• Excerpt provided

━━━━━━━━━━

Re: RV-Predict bugs

Yilong Li Tue, 15 Sep 2015 10:00:09 -0700

On Tue, Sep 15, 2015 at 7:19 AM, Mark Thomas <ma...@apache.org> wrote:

> On 13/09/2015 21:59, Yilong Li wrote:
> > Sorry about the vague explanation. But the actual reasons are not the
> point
> > here.
>
> No, that is exactly the point. When you claim that something that
> appears to be working without issue for many, many users then you need
> to provide a justification for why there is an issue to back up the
> claims you are making.
>
> > The only thing matters is the Java memory model. And the article I
> > refer to explain exactly why and how this can happen.
>
> No, it didn't. I read that article (and parts of the JMM). While the
> article did state there was a problem it did not explain why there was a
> problem.
>
> Long experience has lead us to be sceptical of bugs reported by
> automated tools. When looking at such bugs and we can't see what the
> problem is and the person raising the bug can't provide a clear
> explanation - and continues not to provide a clear explanation when
> asked for one several times - then that is the point where we start to
> think the problem is with the tool.

━━━━━━━━━━

• Raw data
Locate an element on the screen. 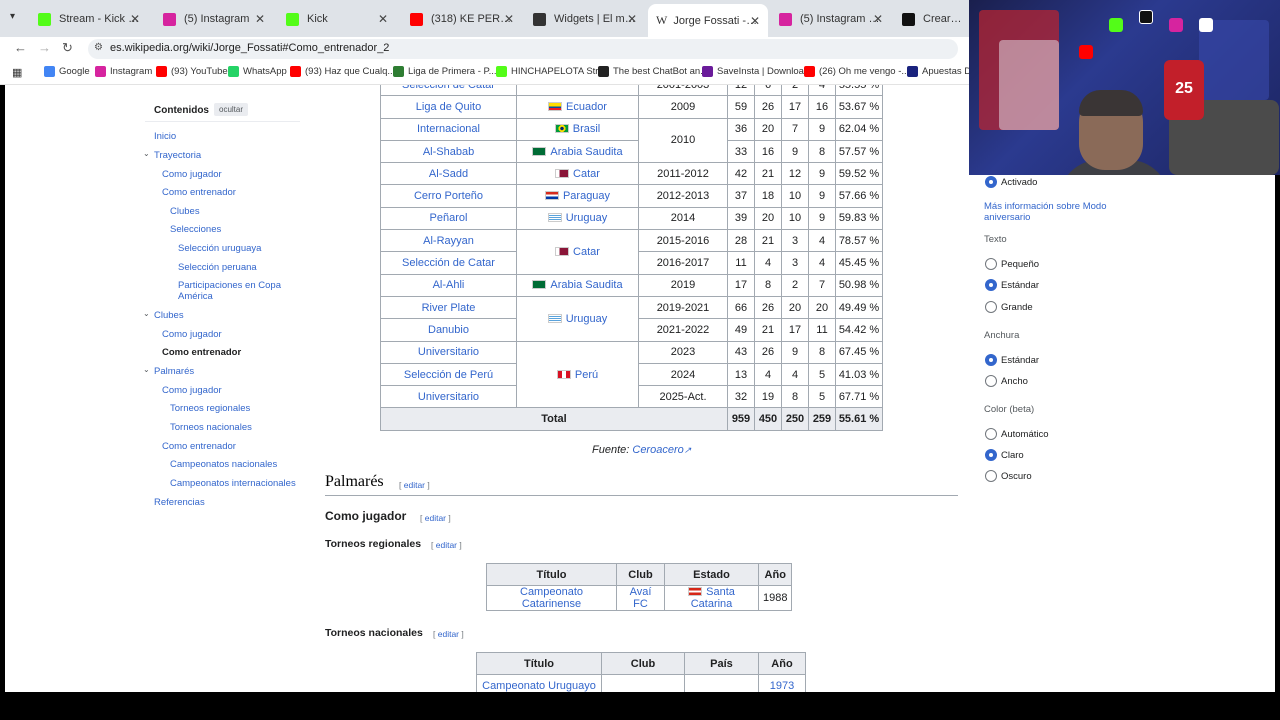 Image resolution: width=1280 pixels, height=720 pixels. club-link: Cerro Porteño is located at coordinates (448, 196).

━━━━━━━━━━

• Exercise requirements
(1) List every date that appears in the RV-Predict thread, in the form each one takes there.
(2) Reproduce everything in the RV-Predict thread from "On Tue, Sep" down to "you are making.".

• Responses
(1)
- Tue, 15 Sep 2015
- Tue, Sep 15, 2015
- 13/09/2015

(2)
On Tue, Sep 15, 2015 at 7:19 AM, Mark Thomas <ma...@apache.org> wrote:

> On 13/09/2015 21:59, Yilong Li wrote:
> > Sorry about the vague explanation. But the actual reasons are not the
> point
> > here.
>
> No, that is exactly the point. When you claim that something that
> appears to be working without issue for many, many users then you need
> to provide a justification for why there is an issue to back up the
> claims you are making.